Ireland’s Prime Minister Micheal Martin described the proposal as “overtly divisive and wrong” as he called for its withdrawal on Sunday. “The proposal is a denial of our history and will without any doubt be seen as anti-Semitic,” he said.

Ireland's chief rabbi Yoni Wieder said that renaming the park would mean the “shameful erasure of Irish-Jewish history”, and that it would send a “painful message of isolation to a minority already experiencing difficulties”.
He pointed to Chaim Herzog’s service with the Allied forces against Nazi Germany, and said he was “affectionately known as the Sinn Fein rabbi” for his support of the Irish Republican cause. “Herzog Park is not just a name on a sign. It is a visible reminder that Jewish life has deep and vibrant roots in Dublin,” he said, writing in The Irish Times.

Isaac Herzog's office described the move to rename the park as “shame and disgraceful.”
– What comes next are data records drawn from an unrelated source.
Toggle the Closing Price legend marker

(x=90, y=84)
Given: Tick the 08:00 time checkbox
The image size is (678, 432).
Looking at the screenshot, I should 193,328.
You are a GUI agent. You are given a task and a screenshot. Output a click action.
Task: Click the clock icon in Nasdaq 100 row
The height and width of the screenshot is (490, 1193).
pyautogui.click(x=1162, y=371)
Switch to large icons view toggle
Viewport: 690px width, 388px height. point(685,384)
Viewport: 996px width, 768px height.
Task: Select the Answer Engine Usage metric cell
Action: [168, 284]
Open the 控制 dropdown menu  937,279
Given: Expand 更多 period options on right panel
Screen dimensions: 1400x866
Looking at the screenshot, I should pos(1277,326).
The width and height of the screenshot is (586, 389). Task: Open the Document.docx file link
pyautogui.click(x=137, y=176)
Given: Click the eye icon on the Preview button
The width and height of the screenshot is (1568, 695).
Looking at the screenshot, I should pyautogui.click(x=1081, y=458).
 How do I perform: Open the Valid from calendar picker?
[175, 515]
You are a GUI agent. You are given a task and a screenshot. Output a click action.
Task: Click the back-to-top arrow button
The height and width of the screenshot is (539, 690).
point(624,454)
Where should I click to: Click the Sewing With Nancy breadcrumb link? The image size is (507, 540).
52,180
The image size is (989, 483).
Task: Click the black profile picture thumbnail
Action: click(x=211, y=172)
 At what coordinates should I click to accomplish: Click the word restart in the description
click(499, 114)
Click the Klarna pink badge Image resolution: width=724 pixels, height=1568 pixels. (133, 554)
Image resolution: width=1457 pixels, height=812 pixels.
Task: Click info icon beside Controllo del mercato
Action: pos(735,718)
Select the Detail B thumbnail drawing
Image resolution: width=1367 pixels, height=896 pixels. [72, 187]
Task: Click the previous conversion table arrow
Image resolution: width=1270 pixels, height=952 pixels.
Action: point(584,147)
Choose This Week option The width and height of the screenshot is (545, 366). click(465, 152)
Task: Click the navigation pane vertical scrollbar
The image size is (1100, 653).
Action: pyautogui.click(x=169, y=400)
“We hope that the legacy of a figure at the forefront of establishing the relations between Israel and Ireland, and the fight against anti-Semitism and tyranny, will still get the respect it deserves today,” the Israeli presidency said.
Dublin City Council's chief executive Richard Shakespeare said on Monday that he recommended that the vote did not proceed because of an “administrative oversight”. He said that while local government laws give the council the authority to change the name, it requires them to do so using “a secret ballot of qualified electors” – but that regulations for such a ballot were “not yet in place”.
“I am proposing to withdraw the report from the agenda with a recommendation that the matter be referred back to the commemorations and naming committee for consideration of the statutory procedure,” he said.
Maurice Cohen, who leads the Jewish Representative Council of Ireland, said the proposal was “already perceived by our community as a gross act of anti-Semitism”.
The motion was originally submitted by Sinn Fein councillor Kourtney Kenny in June 2024. She proposed that the park should be renamed after Hind Rajab, a five-year old killed in an Israeli attack on Gaza. Renaming the park after Hind was not possible because of a policy adopted in 2017 which states that any nominee must have been dead for at least 20 years.
In July, the committee agreed that a motion to remove the Herzog name would be put to councillors.
Ireland has been among Israel’s most vocal critics in Europe, and relations between the two countries are strained. The Israeli embassy in Dublin closed in December last year after Ireland became one of the first European countries to recognise Palestine. Ireland has been preparing to sanction trade with illegal Israel settlements for over a year.
“The government has been openly critical of the policies and actions of the government of Israel in Gaza and the West Bank, and rightly so,” said Irish Foreign Minister Helen McEntee.
“Renaming a Dublin park in this way – to remove the name of an Irish Jewish man – has nothing to do with this and has no place in our inclusive republic. In my view this name change should not proceed and I urge Dublin city councillors to vote against it.”
Barry Andrews, one of Dublin's European Parliament members, pointed to the period of reconciliation when the park was named. “The park was named after former Israeli president and Irishman Chaim Herzog in 1995, a few years after agreement of the Oslo Accords when the then Israeli government appeared to be serious about the two-state solution,” he wrote on X. “That is the version of Israel that we want, not the vicious and criminal nationalism of [Finance Minister Bezalel] Smotrich, [National Security Minister Itamir] Ben-Gvir and [Israeli Prime Minister] Netanyahu.”